◆ SHORT PROBLEM ◆
Please copy out the rows from the start through the line containing "Action: (953, 133)", both ends included, with nothing changed.

Rows for finding displayed items:
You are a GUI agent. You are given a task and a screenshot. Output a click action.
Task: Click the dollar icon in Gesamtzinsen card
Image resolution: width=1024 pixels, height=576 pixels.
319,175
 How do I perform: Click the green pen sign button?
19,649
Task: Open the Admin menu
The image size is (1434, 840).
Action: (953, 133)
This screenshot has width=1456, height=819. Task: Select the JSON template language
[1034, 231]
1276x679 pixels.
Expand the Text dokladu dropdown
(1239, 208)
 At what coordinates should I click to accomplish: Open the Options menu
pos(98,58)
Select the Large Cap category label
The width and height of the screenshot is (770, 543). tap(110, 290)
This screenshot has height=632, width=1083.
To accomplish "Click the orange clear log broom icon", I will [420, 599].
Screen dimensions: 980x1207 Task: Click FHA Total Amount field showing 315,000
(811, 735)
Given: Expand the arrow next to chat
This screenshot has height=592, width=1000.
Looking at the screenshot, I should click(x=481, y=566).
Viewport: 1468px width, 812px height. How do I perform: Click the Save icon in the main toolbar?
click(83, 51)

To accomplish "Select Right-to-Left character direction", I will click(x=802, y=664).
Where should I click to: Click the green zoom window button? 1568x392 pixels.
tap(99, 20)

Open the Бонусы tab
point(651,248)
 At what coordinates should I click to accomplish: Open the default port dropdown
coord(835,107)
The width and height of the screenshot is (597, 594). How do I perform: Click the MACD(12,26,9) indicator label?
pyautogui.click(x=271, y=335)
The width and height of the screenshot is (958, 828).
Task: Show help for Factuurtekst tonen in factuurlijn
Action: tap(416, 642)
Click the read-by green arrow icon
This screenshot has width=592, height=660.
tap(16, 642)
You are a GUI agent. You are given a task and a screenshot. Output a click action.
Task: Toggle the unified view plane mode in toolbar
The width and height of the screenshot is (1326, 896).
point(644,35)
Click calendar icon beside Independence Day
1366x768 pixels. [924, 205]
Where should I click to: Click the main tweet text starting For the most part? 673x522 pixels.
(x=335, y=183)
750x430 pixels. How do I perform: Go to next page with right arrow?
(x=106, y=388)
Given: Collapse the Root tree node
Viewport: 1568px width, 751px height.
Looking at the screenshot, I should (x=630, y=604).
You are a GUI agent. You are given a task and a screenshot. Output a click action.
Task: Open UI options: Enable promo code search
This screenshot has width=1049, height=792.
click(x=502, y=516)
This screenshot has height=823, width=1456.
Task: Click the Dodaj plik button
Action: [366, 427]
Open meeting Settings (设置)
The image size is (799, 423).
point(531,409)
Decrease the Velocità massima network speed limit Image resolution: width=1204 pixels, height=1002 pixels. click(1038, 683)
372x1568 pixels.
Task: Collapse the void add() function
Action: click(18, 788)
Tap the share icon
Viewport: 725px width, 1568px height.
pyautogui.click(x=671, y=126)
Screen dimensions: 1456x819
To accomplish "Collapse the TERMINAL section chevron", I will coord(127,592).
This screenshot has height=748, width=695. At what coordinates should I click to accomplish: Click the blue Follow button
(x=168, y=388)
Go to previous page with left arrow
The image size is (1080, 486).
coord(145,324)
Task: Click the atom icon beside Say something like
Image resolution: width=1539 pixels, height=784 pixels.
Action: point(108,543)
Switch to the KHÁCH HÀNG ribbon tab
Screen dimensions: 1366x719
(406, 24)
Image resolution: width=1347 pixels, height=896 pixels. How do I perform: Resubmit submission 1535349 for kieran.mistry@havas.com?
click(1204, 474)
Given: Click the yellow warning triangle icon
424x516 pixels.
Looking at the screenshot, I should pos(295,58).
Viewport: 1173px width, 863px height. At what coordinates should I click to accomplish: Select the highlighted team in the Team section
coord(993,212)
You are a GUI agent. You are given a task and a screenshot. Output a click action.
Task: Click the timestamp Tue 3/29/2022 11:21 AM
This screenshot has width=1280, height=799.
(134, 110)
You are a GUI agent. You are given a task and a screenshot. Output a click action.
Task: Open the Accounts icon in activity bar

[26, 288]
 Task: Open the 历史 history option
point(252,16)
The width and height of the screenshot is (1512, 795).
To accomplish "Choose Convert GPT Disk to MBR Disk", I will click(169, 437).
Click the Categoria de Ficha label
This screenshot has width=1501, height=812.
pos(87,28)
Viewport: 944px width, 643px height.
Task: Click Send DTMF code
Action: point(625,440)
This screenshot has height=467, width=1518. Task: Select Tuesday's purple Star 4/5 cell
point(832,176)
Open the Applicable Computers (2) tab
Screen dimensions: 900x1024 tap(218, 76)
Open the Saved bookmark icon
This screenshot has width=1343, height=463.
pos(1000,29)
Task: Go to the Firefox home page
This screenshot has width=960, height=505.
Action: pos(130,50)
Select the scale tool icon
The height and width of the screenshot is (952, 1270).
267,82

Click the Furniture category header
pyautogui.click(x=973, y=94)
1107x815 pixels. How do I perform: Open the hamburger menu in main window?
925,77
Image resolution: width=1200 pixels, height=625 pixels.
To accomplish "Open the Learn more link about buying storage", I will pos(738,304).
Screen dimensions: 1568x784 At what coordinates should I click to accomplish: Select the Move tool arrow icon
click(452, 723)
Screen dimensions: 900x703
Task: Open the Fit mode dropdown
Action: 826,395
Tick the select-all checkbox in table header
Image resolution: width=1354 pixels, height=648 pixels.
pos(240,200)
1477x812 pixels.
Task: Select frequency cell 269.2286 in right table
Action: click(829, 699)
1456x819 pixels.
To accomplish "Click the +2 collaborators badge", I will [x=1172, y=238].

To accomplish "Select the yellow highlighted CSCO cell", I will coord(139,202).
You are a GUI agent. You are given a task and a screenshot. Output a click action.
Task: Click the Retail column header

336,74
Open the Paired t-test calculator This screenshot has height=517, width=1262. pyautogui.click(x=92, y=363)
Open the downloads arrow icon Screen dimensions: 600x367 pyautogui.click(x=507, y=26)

◆ FINAL RESULT ◆
You are a GUI agent. You are given a task and a screenshot. Output a click action.
Task: Click the dollar icon in Gesamtzinsen card
Image resolution: width=1024 pixels, height=576 pixels.
319,175
 How do I perform: Click the green pen sign button?
19,649
Task: Open the Admin menu
The image size is (1434, 840).
Action: (953, 133)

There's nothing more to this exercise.